Magnus S Magnusson
University of Iceland, Iceland
Keynote: J Cell Signal
Beginning in the early 1970??s, this longstanding primarily ethological (i.e., biology of behavior) project concerning social interaction and organization in social insects and primates including humans, was initially inspired mainly by the work of N. Tinbergen, who with K. Lorenz and von Frisch shared the Nobel Prize in Medicine or Physiology in 1973 for their ethological research and discoveries. The smallest creatures they studied were social insects and there was no mentioning of self-similarity or any nanoscale actors nor of Cell Societies (better named protein societies). The work on this project focusing on pattern definitions has resulted in the self-similar fractal-like T-pattern recurring with statistically significant translational symmetry. Resulting also in the creation of the special purpose software THEMETM (hbl.hi.is and www.patternvision.com) allowing their abundant detection in animal and human interactions and later in neuronal interactions, showing T-patterned self-similarity of interaction between and within brains (Magnusson et al 2016; Casarrubea, 2015). T-patterning in DNA and proteins was then noticed. Moreover, T-pattern based self-similarity in social behavior and organization from ??Cell City? (protein cities) to the very recent and only large-brain mass-societies; those of modern humans. Not existent in the mass-societies of insects (hives) and cells (animal bodies), in protein and human mass societies long T-patterned strings external to and more durable than the citizens, are essential. That is, strings of molecules in protein cities, but of letters in human cites after the fundamental invention of writing and standardized and massively copied, distributed, promoted and enforced letter strings (texts) called legal or holy. Finally allowing the development of modern mass-societies, science and technology that have now shown Human and protein citizens formed with external T-patterned strings and doing string-controlled work in complex societies, such self-similarity providing possibilities of new understanding.

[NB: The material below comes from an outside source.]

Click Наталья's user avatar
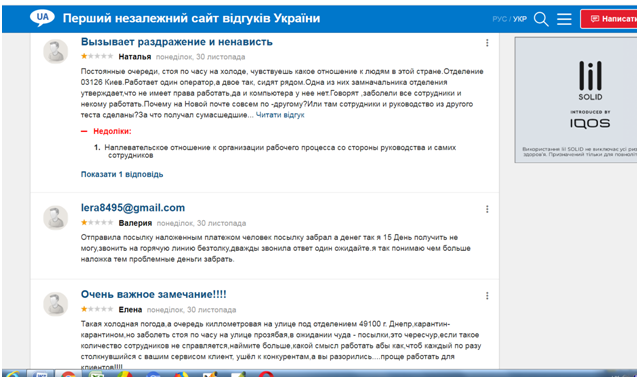 point(55,51)
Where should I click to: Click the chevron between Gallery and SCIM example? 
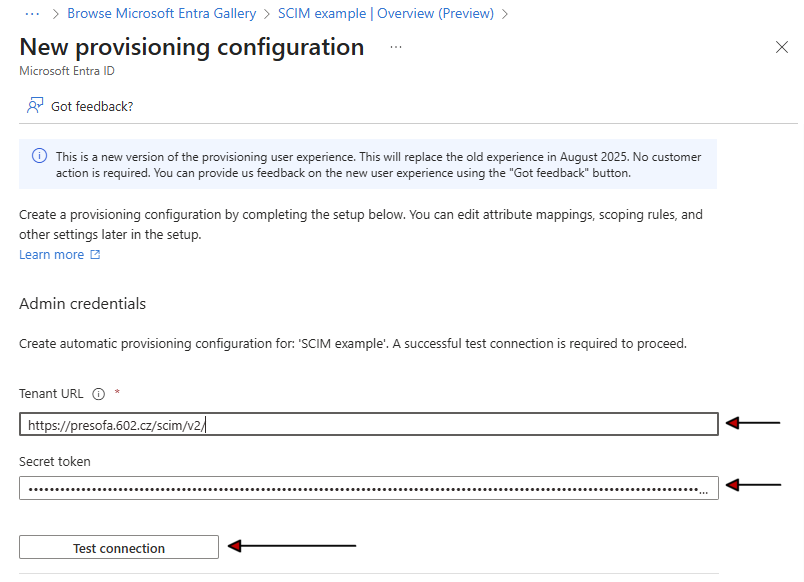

Magnus S Magnusson, Research Professor, University of Iceland. PhD in 1983, University of Copenhagen. Author of the T-pattern model regarding real-time organization of behavior. Co-directed a DNA analysis. Numerous papers. Talks and keynotes at international mathematical, neuroscience, proteomics, bioinformatics and religion conferences. Deputy Director 1983-1988 in the Museum of Mankind, Paris. Invited Professor in psychology and biology of behavior at the University of Paris (V, VIII, XIII). Since 1991, founder and director of the Human Behavior Laboratory in formalized collaboration with 32 European and American universities based on “Magnusson’s analytical model” initiated at University Paris V, Sorbonne, in 1995.